Action item:
An exact copy of all the entries is what is needed here.

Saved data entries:
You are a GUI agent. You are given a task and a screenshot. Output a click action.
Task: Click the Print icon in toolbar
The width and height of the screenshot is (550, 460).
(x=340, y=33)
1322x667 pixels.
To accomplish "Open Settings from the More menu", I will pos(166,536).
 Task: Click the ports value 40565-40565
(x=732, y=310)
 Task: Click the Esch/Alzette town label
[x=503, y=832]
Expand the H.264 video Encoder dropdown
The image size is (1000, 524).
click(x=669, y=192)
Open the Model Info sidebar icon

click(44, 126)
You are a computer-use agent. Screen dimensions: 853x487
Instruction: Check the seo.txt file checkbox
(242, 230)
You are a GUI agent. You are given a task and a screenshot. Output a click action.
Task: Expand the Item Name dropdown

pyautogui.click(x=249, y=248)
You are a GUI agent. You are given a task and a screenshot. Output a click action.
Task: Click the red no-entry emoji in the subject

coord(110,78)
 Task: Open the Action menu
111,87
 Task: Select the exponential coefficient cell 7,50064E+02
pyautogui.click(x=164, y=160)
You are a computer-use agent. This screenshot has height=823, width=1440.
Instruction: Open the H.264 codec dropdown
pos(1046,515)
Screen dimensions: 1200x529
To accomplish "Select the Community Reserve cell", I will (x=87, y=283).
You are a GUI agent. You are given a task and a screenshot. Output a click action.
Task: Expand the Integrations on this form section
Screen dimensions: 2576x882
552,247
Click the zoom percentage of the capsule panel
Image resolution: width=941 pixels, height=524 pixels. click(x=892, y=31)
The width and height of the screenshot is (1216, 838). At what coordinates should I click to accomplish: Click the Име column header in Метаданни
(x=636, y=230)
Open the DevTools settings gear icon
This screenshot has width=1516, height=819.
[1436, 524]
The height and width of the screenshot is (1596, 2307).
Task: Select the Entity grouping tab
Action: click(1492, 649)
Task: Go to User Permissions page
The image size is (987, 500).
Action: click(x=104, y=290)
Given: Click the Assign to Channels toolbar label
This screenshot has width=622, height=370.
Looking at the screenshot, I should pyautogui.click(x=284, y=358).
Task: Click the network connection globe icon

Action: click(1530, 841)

Answer below:
You are a GUI agent. You are given a task and a screenshot. Output a click action.
Task: Click the Print icon in toolbar
The width and height of the screenshot is (550, 460).
(x=340, y=33)
1322x667 pixels.
To accomplish "Open Settings from the More menu", I will pos(166,536).
 Task: Click the ports value 40565-40565
(x=732, y=310)
 Task: Click the Esch/Alzette town label
[x=503, y=832]
Expand the H.264 video Encoder dropdown
The image size is (1000, 524).
click(x=669, y=192)
Open the Model Info sidebar icon

click(44, 126)
You are a computer-use agent. Screen dimensions: 853x487
Instruction: Check the seo.txt file checkbox
(242, 230)
You are a GUI agent. You are given a task and a screenshot. Output a click action.
Task: Expand the Item Name dropdown

pyautogui.click(x=249, y=248)
You are a GUI agent. You are given a task and a screenshot. Output a click action.
Task: Click the red no-entry emoji in the subject

coord(110,78)
 Task: Open the Action menu
111,87
 Task: Select the exponential coefficient cell 7,50064E+02
pyautogui.click(x=164, y=160)
You are a computer-use agent. This screenshot has height=823, width=1440.
Instruction: Open the H.264 codec dropdown
pos(1046,515)
Screen dimensions: 1200x529
To accomplish "Select the Community Reserve cell", I will (x=87, y=283).
You are a GUI agent. You are given a task and a screenshot. Output a click action.
Task: Expand the Integrations on this form section
Screen dimensions: 2576x882
552,247
Click the zoom percentage of the capsule panel
Image resolution: width=941 pixels, height=524 pixels. click(x=892, y=31)
The width and height of the screenshot is (1216, 838). At what coordinates should I click to accomplish: Click the Име column header in Метаданни
(x=636, y=230)
Open the DevTools settings gear icon
This screenshot has width=1516, height=819.
[1436, 524]
The height and width of the screenshot is (1596, 2307).
Task: Select the Entity grouping tab
Action: click(1492, 649)
Task: Go to User Permissions page
The image size is (987, 500).
Action: click(x=104, y=290)
Given: Click the Assign to Channels toolbar label
This screenshot has width=622, height=370.
Looking at the screenshot, I should pyautogui.click(x=284, y=358).
Task: Click the network connection globe icon

Action: click(1530, 841)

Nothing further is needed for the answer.